Significantly, § 143.801’s refund language and procedural requirements are essentially the same as § 136.035, under consideration here. Neither suggests exclusivity or that there be an “exhaustion” of other available appeal procedures as a precondition to filing a claim for refund. Indeed, it seems apparent the taxpayer could have proceeded under § 148.190 or 136.035 and the cause be taken to final judgment under either scheme. This is a logical extension of the rationale exposited in Home-stake. The Court stated there:
We see no reason to construe § 143.801 so that it does not [permit] payment following assessment of a deficiency, as well as ... payment accompanying an initial or amended return. The state’s contrary argument is highly artificial.
*718In Community Federal Savings and Loan Association v. Director of Revenue, 752 S.W.2d 794 (Mo. banc 1988), we declined to give the term “overpayment” an unduly limited construction in holding that the payment of a tax which was wholly unauthorized by law was an “overpayment.”
759 S.W.2d at 848. The ground for relief asserted there was not known at the time the deficiency had been assessed in 1981 because the Court had thereafter modified its view of the law, see Goldberg v. State Tax Commission, 639 S.W.2d 796 (Mo. banc 1982), concerning the proper classification of sales as wholly within Missouri or partly within and partly without the state in the application of the three-factor formula relative to taxable income of corporations operating in Missouri. See Home-stake, 759 S.W.2d at 847. In that respect the factual basis differs from the case at bar, for in the case sub judice Westinghouse knew from the beginning and consistently asserted the existence of facts which justified its contention that it was not subject to the credit institutions tax assessed for the years in question. However, here, as in Homestake, there has been no attempt to bypass the agencies to which the legislature has committed the initial determination of taxability. The present claim, as in Homestake, was presented to the Director and to the Administrative Hearing Commission.

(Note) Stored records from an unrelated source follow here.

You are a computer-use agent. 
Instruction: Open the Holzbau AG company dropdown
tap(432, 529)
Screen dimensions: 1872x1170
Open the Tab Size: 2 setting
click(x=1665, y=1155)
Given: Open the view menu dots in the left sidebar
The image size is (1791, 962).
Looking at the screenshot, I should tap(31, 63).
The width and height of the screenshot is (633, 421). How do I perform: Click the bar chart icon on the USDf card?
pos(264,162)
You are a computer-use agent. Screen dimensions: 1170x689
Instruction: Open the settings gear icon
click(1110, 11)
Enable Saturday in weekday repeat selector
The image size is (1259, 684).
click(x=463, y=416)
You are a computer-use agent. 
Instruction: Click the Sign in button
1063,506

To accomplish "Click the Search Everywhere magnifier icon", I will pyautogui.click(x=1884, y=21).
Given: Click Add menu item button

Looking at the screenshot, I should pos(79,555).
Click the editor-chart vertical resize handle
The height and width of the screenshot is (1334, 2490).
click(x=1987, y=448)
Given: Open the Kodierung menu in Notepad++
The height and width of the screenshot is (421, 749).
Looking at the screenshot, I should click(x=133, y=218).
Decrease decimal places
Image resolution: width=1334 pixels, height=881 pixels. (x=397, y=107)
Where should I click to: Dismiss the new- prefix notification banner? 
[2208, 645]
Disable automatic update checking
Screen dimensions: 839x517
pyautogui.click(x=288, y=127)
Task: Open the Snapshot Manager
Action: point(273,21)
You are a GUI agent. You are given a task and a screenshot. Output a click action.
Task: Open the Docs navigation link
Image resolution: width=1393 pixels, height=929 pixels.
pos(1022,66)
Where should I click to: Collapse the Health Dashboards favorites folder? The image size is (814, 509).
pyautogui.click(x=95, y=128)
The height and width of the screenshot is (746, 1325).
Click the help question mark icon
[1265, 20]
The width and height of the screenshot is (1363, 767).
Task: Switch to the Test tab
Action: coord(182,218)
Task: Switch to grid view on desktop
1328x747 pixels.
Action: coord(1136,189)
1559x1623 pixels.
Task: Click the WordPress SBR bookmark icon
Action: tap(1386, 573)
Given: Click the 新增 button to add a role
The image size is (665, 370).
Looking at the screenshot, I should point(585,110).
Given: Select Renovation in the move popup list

Further, the Director misplaces his reliance on State v. Kosovitz, 342 S.W.2d 828 (Mo.1961). There the income taxpayers failed to petition for abatement, correction or reassessment as provided by statute, yet sought thereafter to challenge the legitimacy of the assessments in defense of a suit by the state to collect those taxes. We held the assessments could not be attacked in the collateral proceeding when the defendants failed to avail themselves of the “administrative remedies so plainly tendered by statute.” Id. at 832. As noted in Homestake, Kosovitz may be distinguished in that the income tax refund provisions were not in effect at that time, and further that “these taxpayers are not trying to resist the collection of the taxes, but rather have paid the taxes. 759 S.W.2d at 848. Here, as in Homestake, the taxpayer is availing itself of a plainly tendered statutory remedy, and cannot be faulted for failing to seek an alternate statutory remedy which the the legislature has provided, though the Director deems it preferential. As WCC was not subject to the credit institutions tax in 1983-85, it is entitled to a refund of those taxes paid. See Community Federal Savings and Loan v. Director of Revenue, 752 S.W.2d 794, 797-98 (Mo. banc 1988); Hackman v. Director of Revenue, 771 S.W.2d 77, 80-82 (Mo. banc 1989).
Affirmed.
All concur.. Section 148.140, RSMo 1978, subjects credit institutions such as respondent to the payment of an annual tax for the privilege of exercising its franchise within the State of Missouri, measured by its net income for the previous calendar year, at the rate of seven percent.